**What you should do**:
Turn the material below into a numbered list with one line per entry, skipping blank lines. Leave the pictures out.

**Pointing records for text and elements**:
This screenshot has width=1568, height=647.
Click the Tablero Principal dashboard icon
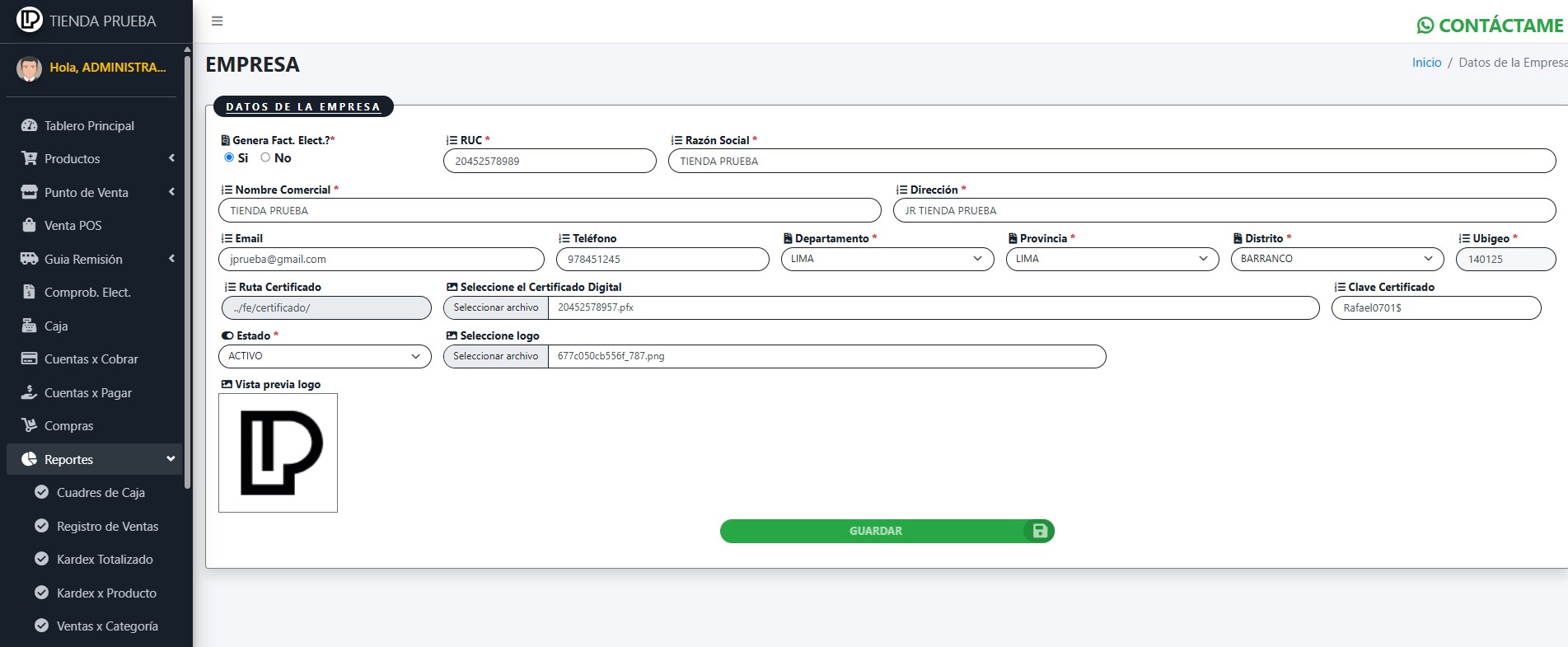30,126
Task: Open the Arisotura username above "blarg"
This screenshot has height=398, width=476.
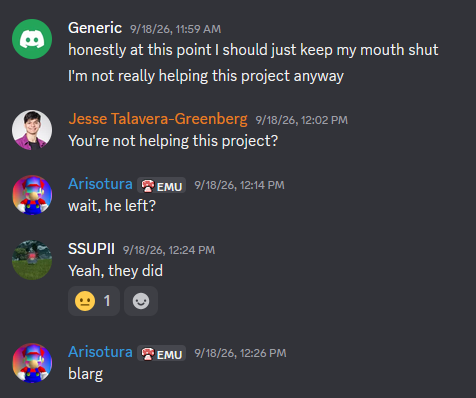Action: [100, 352]
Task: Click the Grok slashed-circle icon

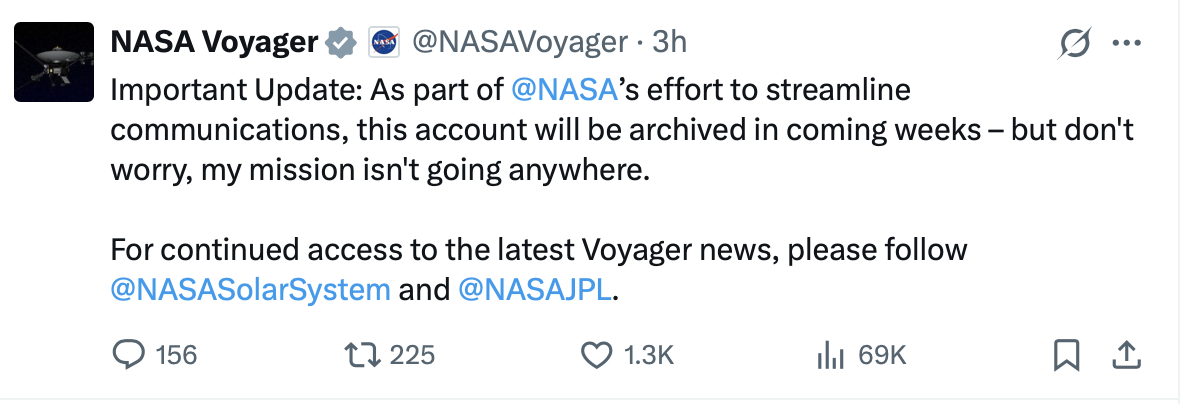Action: click(1075, 43)
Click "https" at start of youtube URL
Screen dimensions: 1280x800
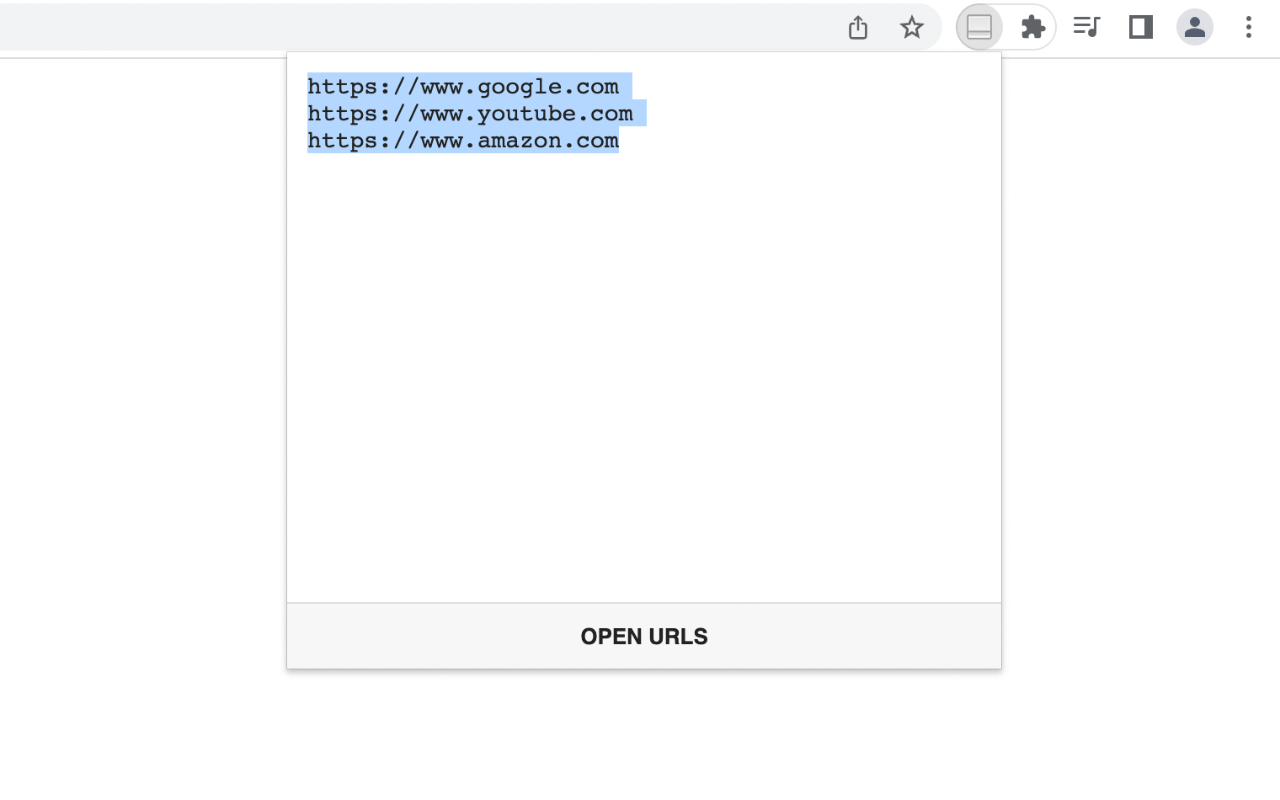[x=342, y=114]
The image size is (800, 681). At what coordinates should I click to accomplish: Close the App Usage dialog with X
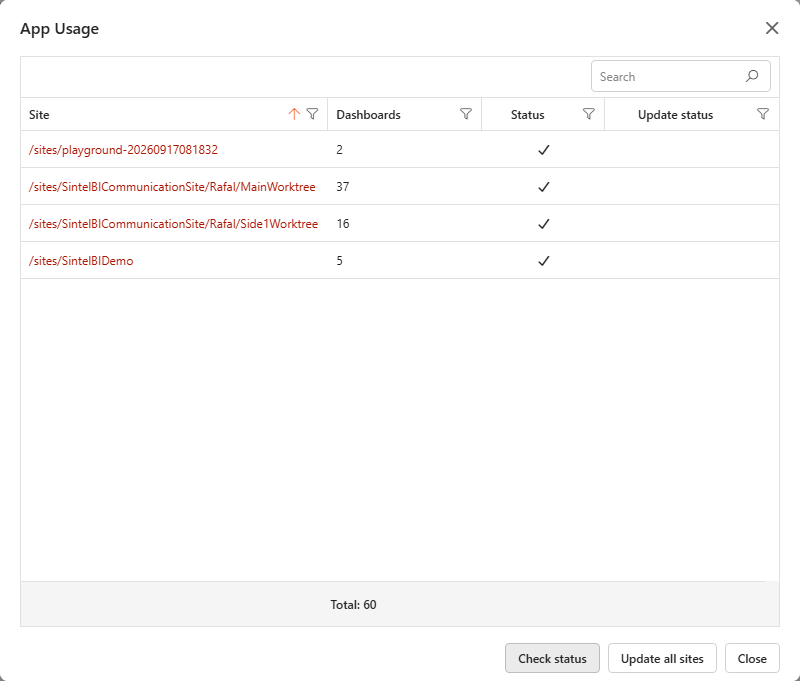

**Answer to this problem**:
1. This screenshot has width=1568, height=647.
2. Click the Tablero Principal dashboard icon
3. 30,126
4. Task: Open the Arisotura username above "blarg"
5. This screenshot has height=398, width=476.
6. Action: [100, 352]
7. Task: Click the Grok slashed-circle icon
8. Action: click(1075, 43)
9. Click "https" at start of youtube URL
10. Screen dimensions: 1280x800
11. [x=342, y=114]
12. The image size is (800, 681). At what coordinates should I click to accomplish: Close the App Usage dialog with X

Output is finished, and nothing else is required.